### Assignment
Would you return, word for word, the lines of the data below from the line with "Viewport: 1042px width, 970px height." through the line with "Task: Open Repository via its sidebar icon", and no others?

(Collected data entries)
_ _ _ _ _
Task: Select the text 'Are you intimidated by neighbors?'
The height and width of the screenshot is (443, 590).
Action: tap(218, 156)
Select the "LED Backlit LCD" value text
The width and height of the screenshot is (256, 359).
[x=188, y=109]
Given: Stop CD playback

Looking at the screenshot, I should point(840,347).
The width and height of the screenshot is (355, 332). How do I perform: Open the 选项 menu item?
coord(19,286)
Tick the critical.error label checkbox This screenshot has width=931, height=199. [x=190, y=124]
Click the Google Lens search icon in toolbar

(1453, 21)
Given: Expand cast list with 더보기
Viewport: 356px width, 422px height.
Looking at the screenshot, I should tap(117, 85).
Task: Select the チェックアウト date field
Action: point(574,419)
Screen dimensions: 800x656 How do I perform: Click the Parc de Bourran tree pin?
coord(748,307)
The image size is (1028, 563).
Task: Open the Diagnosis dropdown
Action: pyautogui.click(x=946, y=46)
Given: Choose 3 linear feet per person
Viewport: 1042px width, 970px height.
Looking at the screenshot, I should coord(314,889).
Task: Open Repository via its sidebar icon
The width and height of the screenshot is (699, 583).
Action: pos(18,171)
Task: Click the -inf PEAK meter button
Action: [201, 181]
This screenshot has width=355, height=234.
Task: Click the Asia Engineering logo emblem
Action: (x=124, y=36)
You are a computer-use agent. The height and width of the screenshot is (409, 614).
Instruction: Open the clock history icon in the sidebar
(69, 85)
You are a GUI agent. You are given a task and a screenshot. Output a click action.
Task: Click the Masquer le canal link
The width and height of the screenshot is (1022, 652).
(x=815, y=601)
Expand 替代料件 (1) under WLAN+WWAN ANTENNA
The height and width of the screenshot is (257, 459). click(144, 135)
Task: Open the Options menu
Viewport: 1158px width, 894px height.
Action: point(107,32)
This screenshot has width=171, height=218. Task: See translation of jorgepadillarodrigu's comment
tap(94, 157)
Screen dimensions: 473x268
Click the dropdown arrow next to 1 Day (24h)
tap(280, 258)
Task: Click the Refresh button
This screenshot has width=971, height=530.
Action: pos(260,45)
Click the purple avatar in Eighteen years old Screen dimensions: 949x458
_ _ _ _ _
### Reply to the task
Viewport: 1042px width, 970px height.
Looking at the screenshot, I should coord(314,889).
Task: Open Repository via its sidebar icon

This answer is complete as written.